The ionic metre was particularly associated with Persia; for example, the opening chorus of Aeschylus's Persians was in this metre. The metre re-emerges in Persian poetry of the 10th century and later. The author of The Persian Metres, L. P. Elwell-Sutton, conjectured that there may have been a continuous tradition of this rhythm in Persian music from ancient times; although evidence for this is lacking.

No exact equivalent of the sotadean metre is found in Persian. The following metre, however, is the same as the lines in pure Ionic metre above. The example comes from the 11th-century poet Manuchehri:

khīzīd o khaz ārīd, ke hengām-e khazān ast
 – – | u u – – | (u) u – – | u u – –
'Arise and bring fur, since it is the season of autumn'

The internal rhyme -īd ... -īd suggests division into feet as above.

The anacreontic rhythm, in which the sotadean ends, also occurs in Persian poetry, for example in the following example from Saadi.

man agar nazar harām ast * bas-ī gonāh dāram
 u u – u – u – – || (u) u – u – (u) – –
"If looking is forbidden, I have plenty of sin"

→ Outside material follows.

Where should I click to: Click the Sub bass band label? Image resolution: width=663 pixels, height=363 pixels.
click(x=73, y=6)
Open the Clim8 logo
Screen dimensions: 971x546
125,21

Most Persian poems use a single metre throughout, without mixing pure and anaclastic forms, but one type of poetry, the ruba'i or quatrain, mixes two metres at random:

 – | – u u – | – u u – | – u u –
 – | – u u – | u – u – | – u u –

The first type is like the simple pure ionic type of sotadean, except that it is one syllable shorter. The second line has anaclasis of the same type as in the sotadean, but in the second metron rather than the third.